看着白音那条尾巴拖在地上扫出的灰痕,林初七心里头那股子硬气撑了没三秒就泄了。
她是真没想把话说那么绝。敲打归敲打,可白音那句“我知道我比不上”说出来的时候,声音里连一点挣扎都没有,像是认了很久的事实,今天不过是头一回当着她的面承认。
这比他撒泼打滚要命多了。
“等一下。”林初七站起来,喊了一声。
白音的脚步停了。没回头,耳朵却转了过来,竖着,等她下文。
林初七走过去,弯腰把地上那团毛茸茸的东西捞起来。白音没挣,由着她抱,身子软塌塌的,一点劲儿都不往她身上使。

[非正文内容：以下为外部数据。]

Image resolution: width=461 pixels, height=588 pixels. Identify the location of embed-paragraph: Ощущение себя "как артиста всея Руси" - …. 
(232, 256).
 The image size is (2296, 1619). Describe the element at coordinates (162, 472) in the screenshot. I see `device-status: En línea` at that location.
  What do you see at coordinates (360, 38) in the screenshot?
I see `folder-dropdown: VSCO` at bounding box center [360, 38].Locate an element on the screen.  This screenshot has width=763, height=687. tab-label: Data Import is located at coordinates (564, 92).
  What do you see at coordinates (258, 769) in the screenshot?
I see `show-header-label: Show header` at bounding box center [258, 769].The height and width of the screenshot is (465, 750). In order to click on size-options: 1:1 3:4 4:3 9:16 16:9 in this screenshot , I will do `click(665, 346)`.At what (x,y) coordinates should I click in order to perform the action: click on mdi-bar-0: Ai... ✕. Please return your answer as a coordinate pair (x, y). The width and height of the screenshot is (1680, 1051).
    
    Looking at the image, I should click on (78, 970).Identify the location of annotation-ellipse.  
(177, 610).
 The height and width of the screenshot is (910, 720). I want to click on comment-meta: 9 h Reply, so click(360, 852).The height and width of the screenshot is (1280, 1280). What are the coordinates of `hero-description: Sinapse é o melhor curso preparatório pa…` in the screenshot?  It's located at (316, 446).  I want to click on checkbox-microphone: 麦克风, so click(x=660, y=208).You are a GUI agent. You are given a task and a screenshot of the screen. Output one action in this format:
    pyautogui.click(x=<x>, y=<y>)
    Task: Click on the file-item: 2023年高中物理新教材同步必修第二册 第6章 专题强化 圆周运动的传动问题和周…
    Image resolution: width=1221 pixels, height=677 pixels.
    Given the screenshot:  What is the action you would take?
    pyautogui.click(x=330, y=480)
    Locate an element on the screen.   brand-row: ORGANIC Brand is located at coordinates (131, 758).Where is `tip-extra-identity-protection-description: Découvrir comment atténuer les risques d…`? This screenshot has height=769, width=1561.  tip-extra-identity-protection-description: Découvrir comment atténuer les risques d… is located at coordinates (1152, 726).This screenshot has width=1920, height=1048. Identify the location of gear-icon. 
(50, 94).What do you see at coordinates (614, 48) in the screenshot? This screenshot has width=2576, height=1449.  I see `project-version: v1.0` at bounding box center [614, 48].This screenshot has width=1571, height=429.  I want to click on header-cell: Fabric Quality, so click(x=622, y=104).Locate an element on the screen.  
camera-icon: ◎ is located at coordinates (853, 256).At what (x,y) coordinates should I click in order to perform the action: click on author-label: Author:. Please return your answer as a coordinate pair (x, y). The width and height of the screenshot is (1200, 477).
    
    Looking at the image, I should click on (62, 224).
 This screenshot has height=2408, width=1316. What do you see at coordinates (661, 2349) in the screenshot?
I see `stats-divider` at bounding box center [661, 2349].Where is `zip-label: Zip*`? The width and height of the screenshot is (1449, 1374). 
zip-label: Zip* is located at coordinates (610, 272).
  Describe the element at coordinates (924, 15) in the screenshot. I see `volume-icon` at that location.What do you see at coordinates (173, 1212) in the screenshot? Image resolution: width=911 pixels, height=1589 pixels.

平时这狐狸恨不得把四只爪子全嵌进她肉里,生怕被甩开,今天倒好,跟块抹布似的搭在她胳膊上。
林初七抱着他坐回沙发,把他搁在膝盖上,伸手去揉他那两只耳朵。
白音的耳朵还耷拉着,被她揉了两下才慢慢立起来一点,又塌回去,反复复,跟在犹豫要不要接受这个台阶。
“刚才话说重了。”林初七开口,顿了一下,“对不起。”
白音没动。
过了好几秒,他才从她膝盖上抬起那张小脸,眼睛圆溜溜的,里头还带着点没散干净的委屈。
“初七,我是不是特别没用?”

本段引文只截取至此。